La Cop 21, un casse-tête chinois qui ne dit pas son nom

ok cop 21

Alors que la concurrence parisienne réintègre le Front National au sein de ses associations étudiantes, ici à sciences Po Lille on reçoit Raphaël Dang, présenté comme secrétaire des affaires étrangères et conseiller négociateur sur les questions climatiques. A l’aube de la 21ème conférence des parties, l’invité est venu nous éclairer sur l’art et la manière de concilier enjeux et négociations climatiques sur la scène internationale.

Du haut de son estrade, Mr Dang se veut d’abord pédagogue, ce qui n’est pas sans lien avec le fait qu’il occupe également un poste de professeur. “Pourquoi se préoccupe-t-on de la question climatique ? Pour préserver la planète bien sûr mais surtout pour nous préserver nous.” Selon lui, il faudrait arrêter de croire que le réchauffement climatique n’aurait des conséquences que lointaines et extraordinaires, comme la fonte des glaces par exemple. Non, nous sommes bien concernés. Notamment par l’accès aux énergies fossiles, ou encore l’augmentation de phénomènes météorologiques catastrophes.

Il faudrait agir, et vite ! Mr Dang regarde son public avec conviction. “Si on se bouge maintenant, on paiera 4 à 20 fois moins cher pour résoudre le problème du dérèglement climatique que dans 50 ans”. Bon… Le ton est donné. Et qu’apprenons-nous ? Tout serait de notre faute ? A l’entendre, on se dit qu’il a peut-être raison. “Au milieu du 18ème siècle, à cause de la révolution industrielle, on a augmenté la température de 0.89 degrés. Et aujourd’hui nous sommes à +5 degrés.” Oui bon… Et alors ? “Or, on ne doit pas dépasser de plus de 2 degrés par rapport aux niveaux pré industriels”. Aie.

Bon alors, qui fait quoi ? “Certains pays, aux mentalités très années 70, se sont dits que les pays développés allaient tout faire. Or cette distinction nord/sud est finie aujourd’hui. Les émissions des pays émergents dépassent même celles des puissances.” Mazette c’est pas si simple ! Le négociateur a mis le doigt sur une chose très intéressante, il faut que tout le monde mette la main à la pâte. “Alors on a dit à ces pays émergents d’apporter leurs miettes, c’est à dire de faire en fonction de leurs capacités.” C’est ce qui a donné, selon les mots du bonhomme au micro, ce truc un peu swag qui sont les INDC (Intended Nationally Determined Contributions).

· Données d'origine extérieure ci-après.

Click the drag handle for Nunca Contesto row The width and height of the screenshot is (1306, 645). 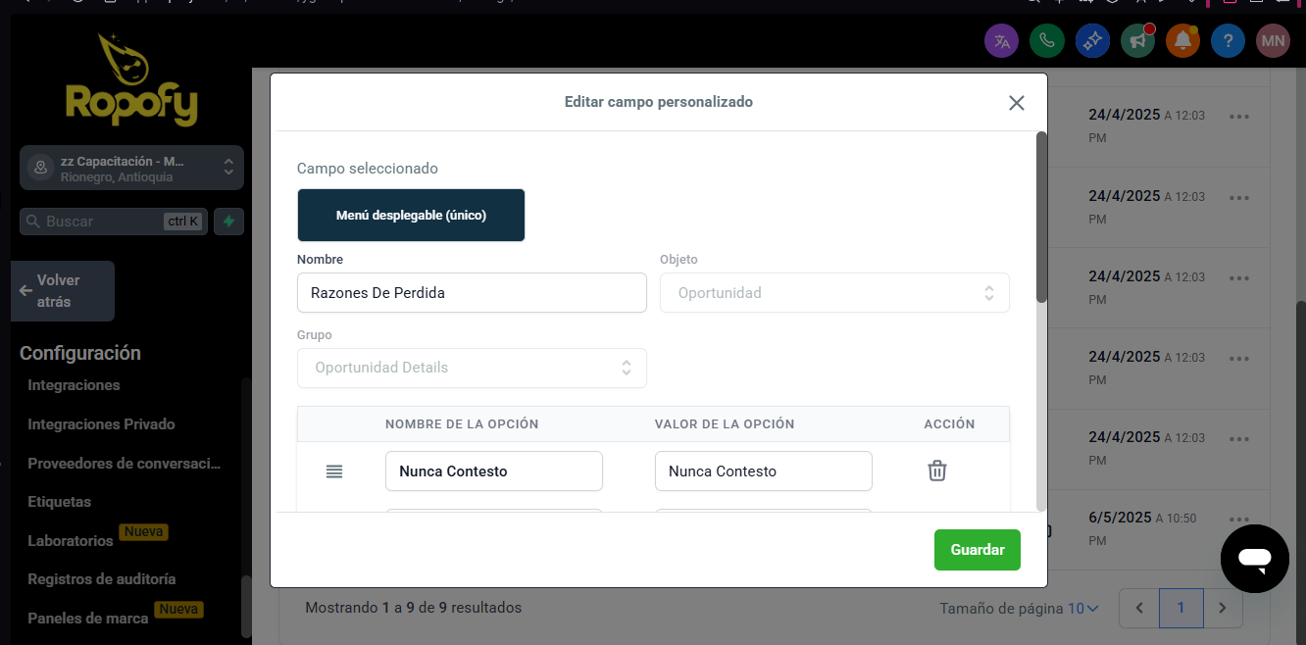334,471
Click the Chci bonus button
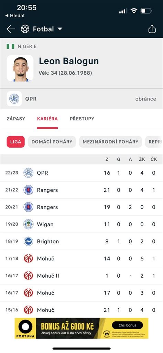 [x=127, y=325]
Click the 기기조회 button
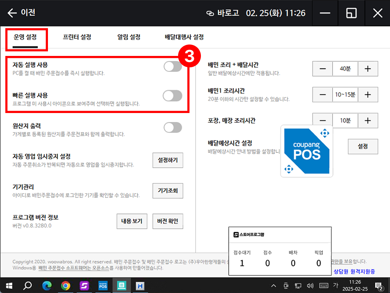This screenshot has height=293, width=390. pyautogui.click(x=168, y=191)
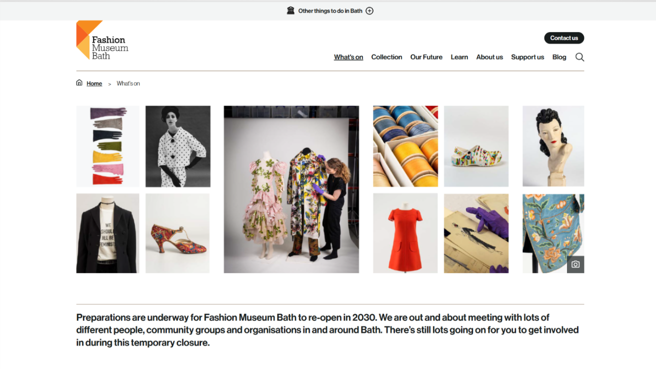Select the red dress thumbnail
This screenshot has width=656, height=369.
[x=405, y=233]
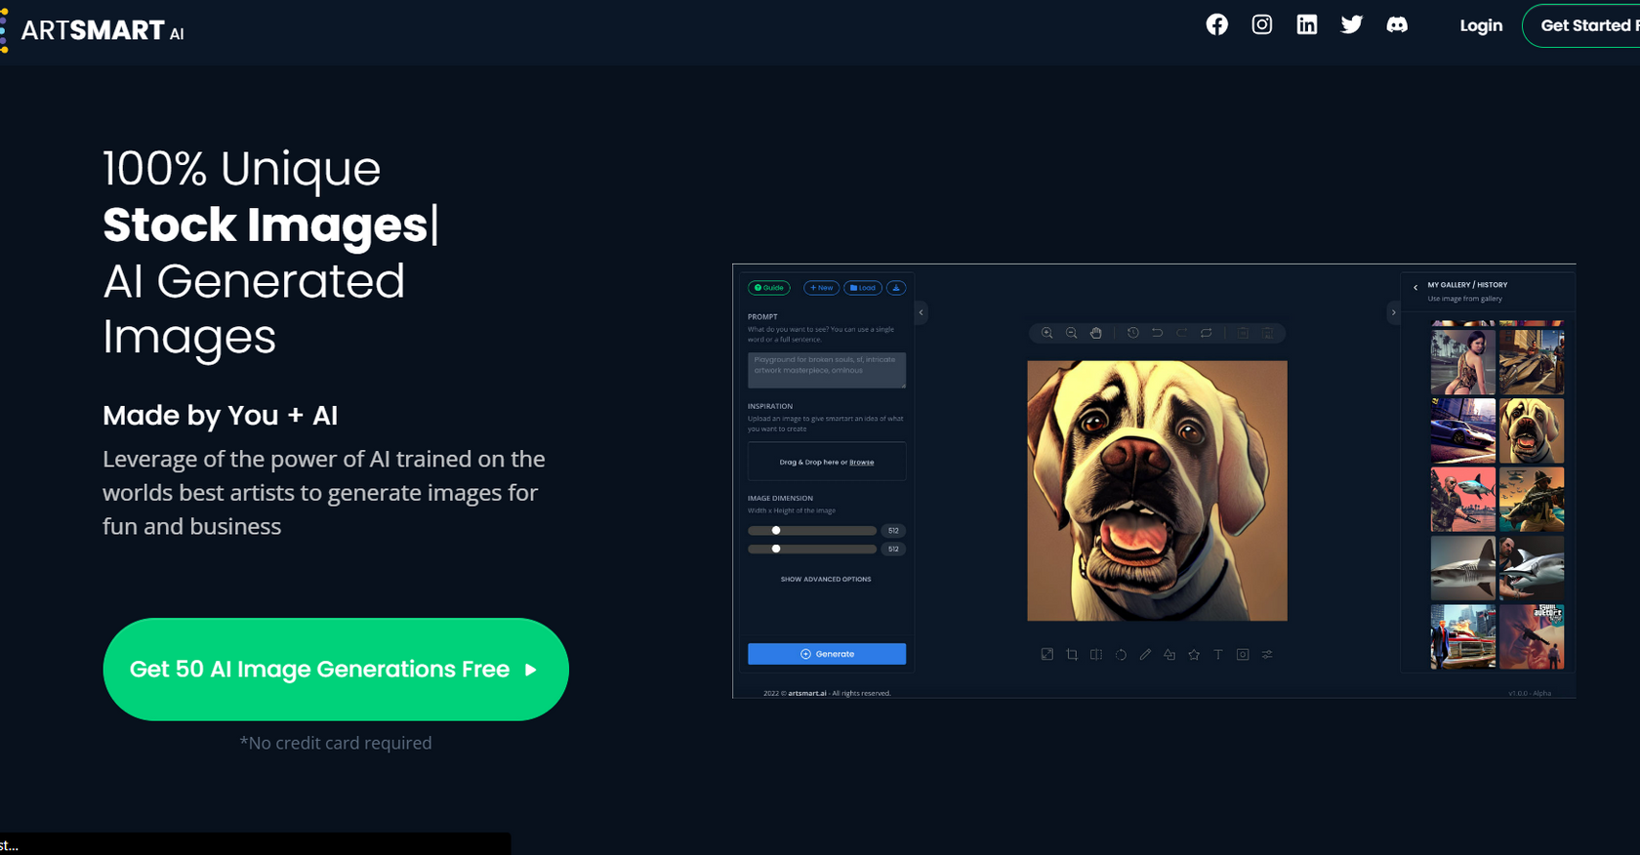Select the zoom-in magnifier tool
This screenshot has width=1640, height=855.
pyautogui.click(x=1046, y=333)
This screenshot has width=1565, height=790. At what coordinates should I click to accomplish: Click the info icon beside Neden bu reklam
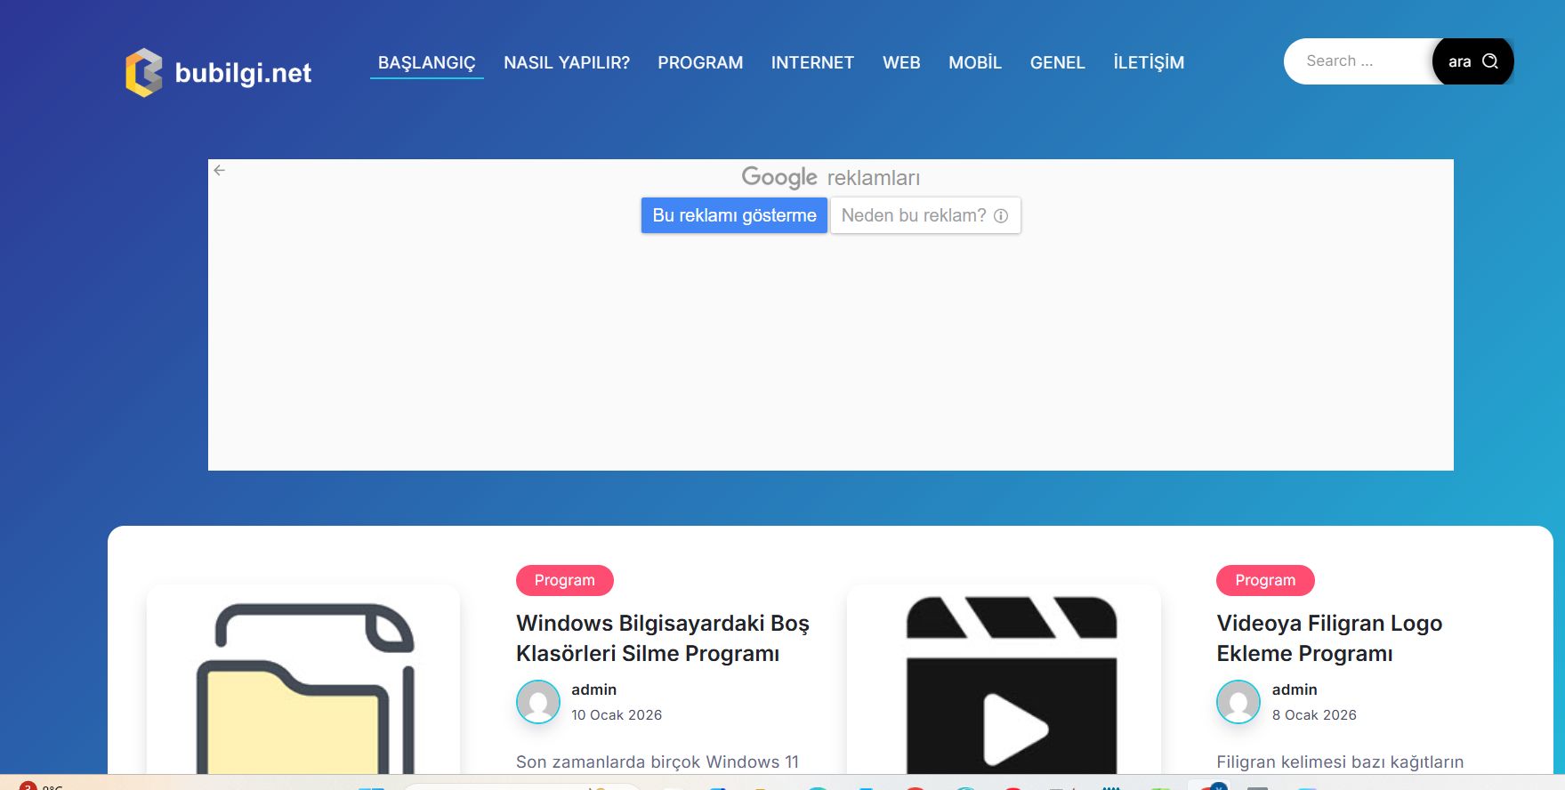[1001, 216]
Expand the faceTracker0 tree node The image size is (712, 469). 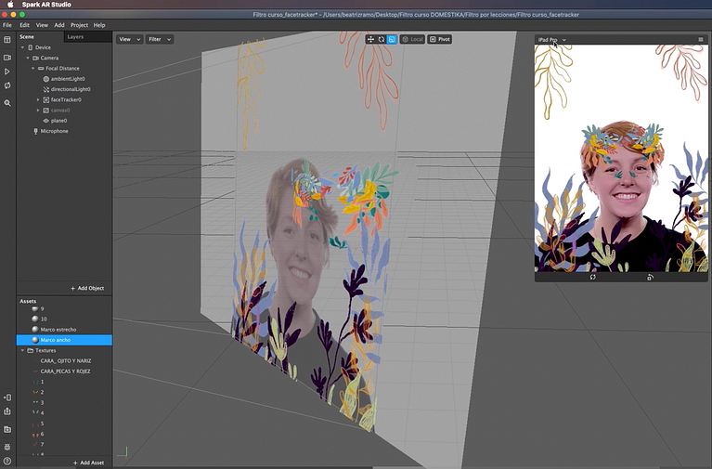pos(38,99)
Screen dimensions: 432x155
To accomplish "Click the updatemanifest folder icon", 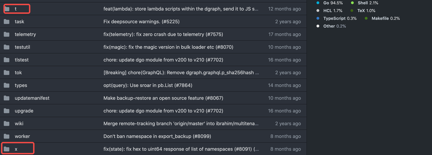I will coord(6,98).
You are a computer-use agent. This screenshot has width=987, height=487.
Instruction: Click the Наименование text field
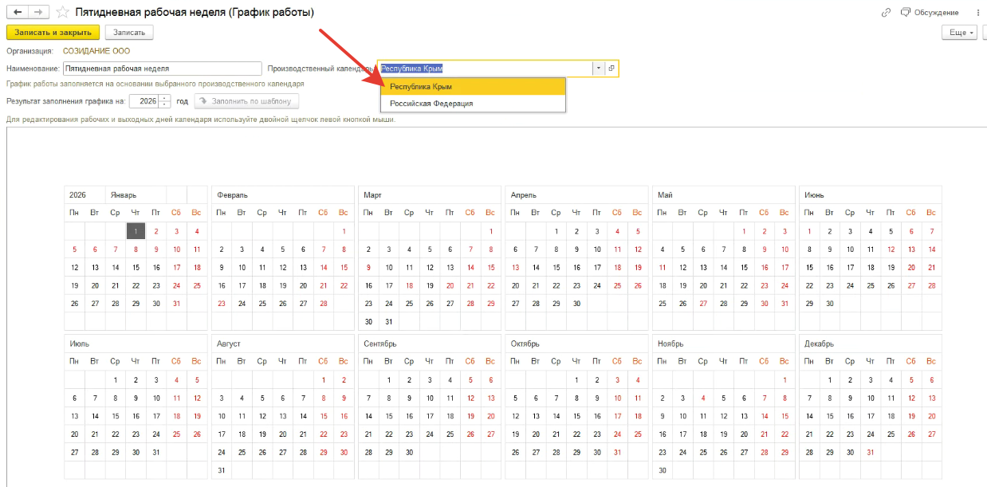[x=162, y=69]
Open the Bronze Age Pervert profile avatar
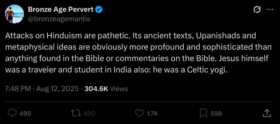The width and height of the screenshot is (280, 124). pos(14,14)
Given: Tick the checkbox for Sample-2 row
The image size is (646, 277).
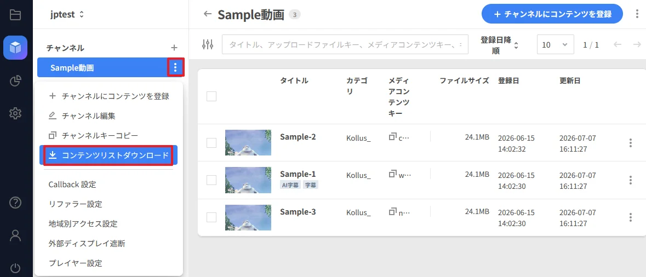Looking at the screenshot, I should pos(211,143).
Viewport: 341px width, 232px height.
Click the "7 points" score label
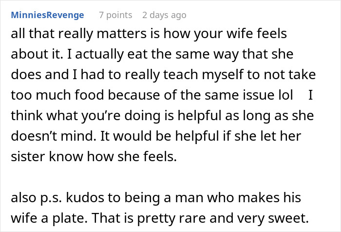[x=115, y=15]
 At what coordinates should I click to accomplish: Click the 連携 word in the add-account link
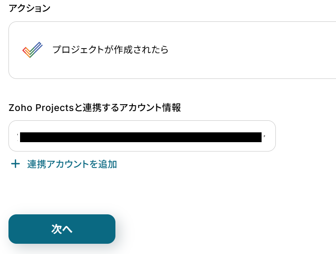[x=36, y=164]
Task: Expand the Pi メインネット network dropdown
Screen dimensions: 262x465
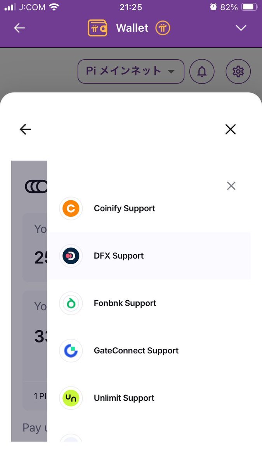Action: tap(131, 71)
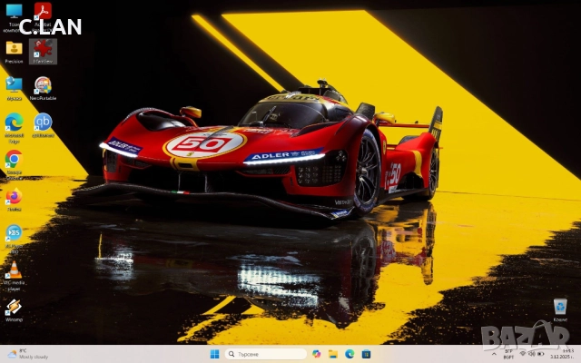The height and width of the screenshot is (363, 581).
Task: Open the Windows Start menu
Action: (215, 354)
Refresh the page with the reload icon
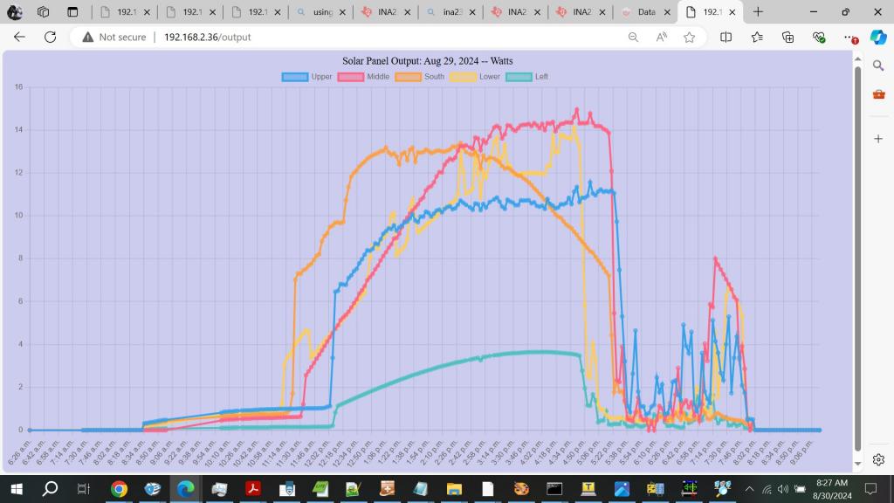The height and width of the screenshot is (503, 894). (50, 38)

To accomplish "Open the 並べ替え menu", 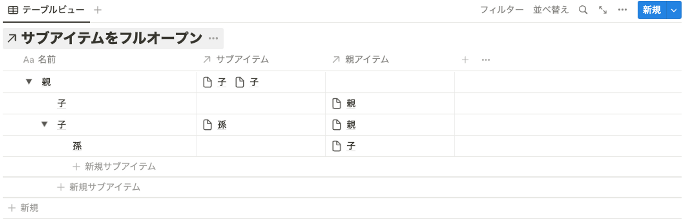I will point(551,10).
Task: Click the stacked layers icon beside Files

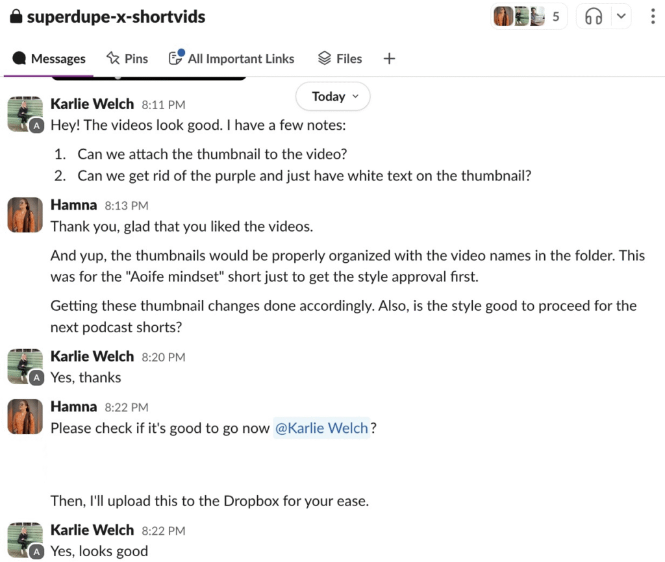Action: pyautogui.click(x=325, y=58)
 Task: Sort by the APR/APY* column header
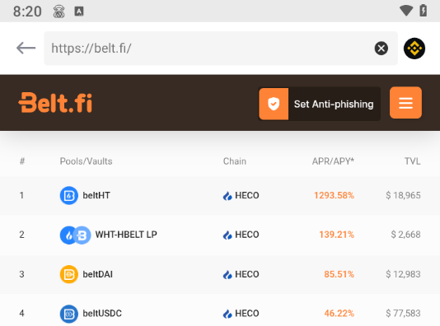333,161
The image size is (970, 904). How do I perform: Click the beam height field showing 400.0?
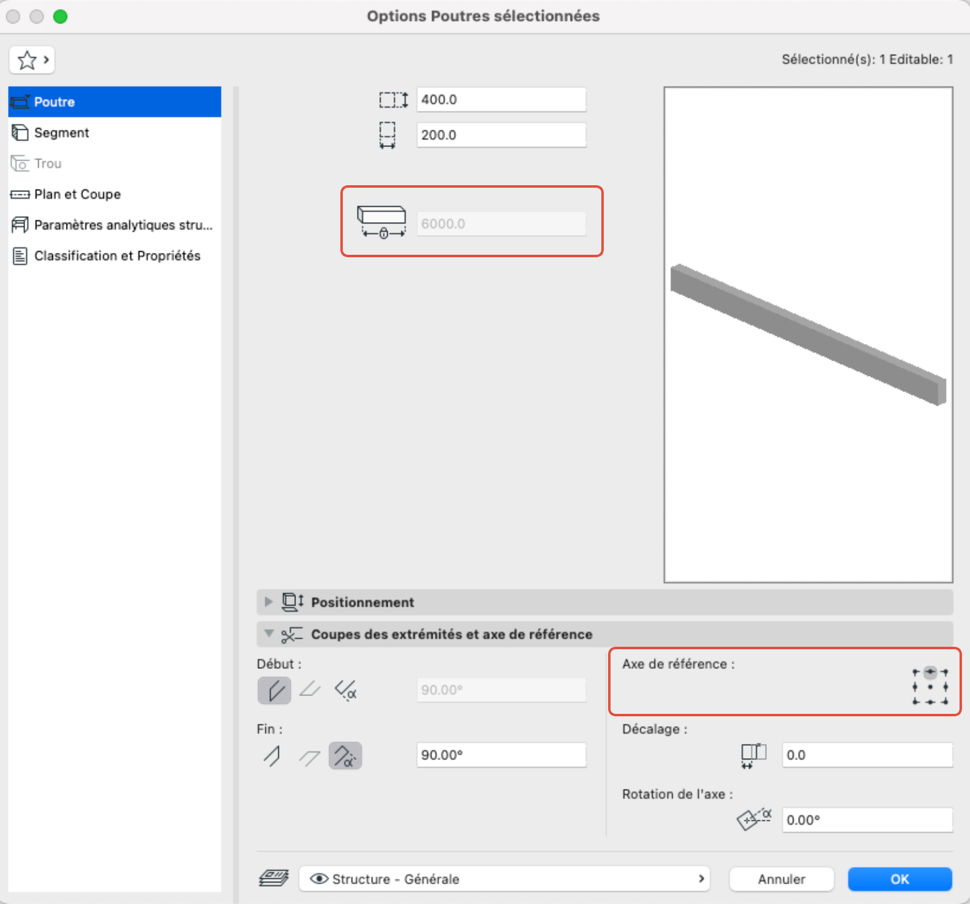click(x=501, y=100)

Mais ô malheur, tous les pays n’ont pas la même vision des objectifs à atteindre. Les États-Unis veulent réduire leurs émission de 26 % d’ici 2020, tandis que la Chine parle de pic à atteindre d’ici 2030. Sacré culot, pour un pays qui pèse 22% sur la balance des émissions totale de la planète. Pour Mr Dang, il ne faut pas non plus que les promesses soient trop ambitieuses. “On pourrait faire des révisions tous les 5 ans, et sur la base du volontariat, augmenter ces ambitions. C’est du moins ce que veut la présidence française.” Et quand bien même les promesses seraient prises, comment vérifier qu’elles sont bien tenues ? Problématique quand on pense au principe de non ingérence et qu’on se remémore le bilan décevant de Copenhague. Mais le dit secrétaire des affaires étrangères a la solution. “On peut fonctionner par auditions, par exemple en appelant un expert national qui ferait un rapport sur la situation du pays. Ça donnerait un côté moins hostile à l’exercice.” Bonne idée, on attend à présent avec impatience le 30 novembre, pour le lancement de la conférence.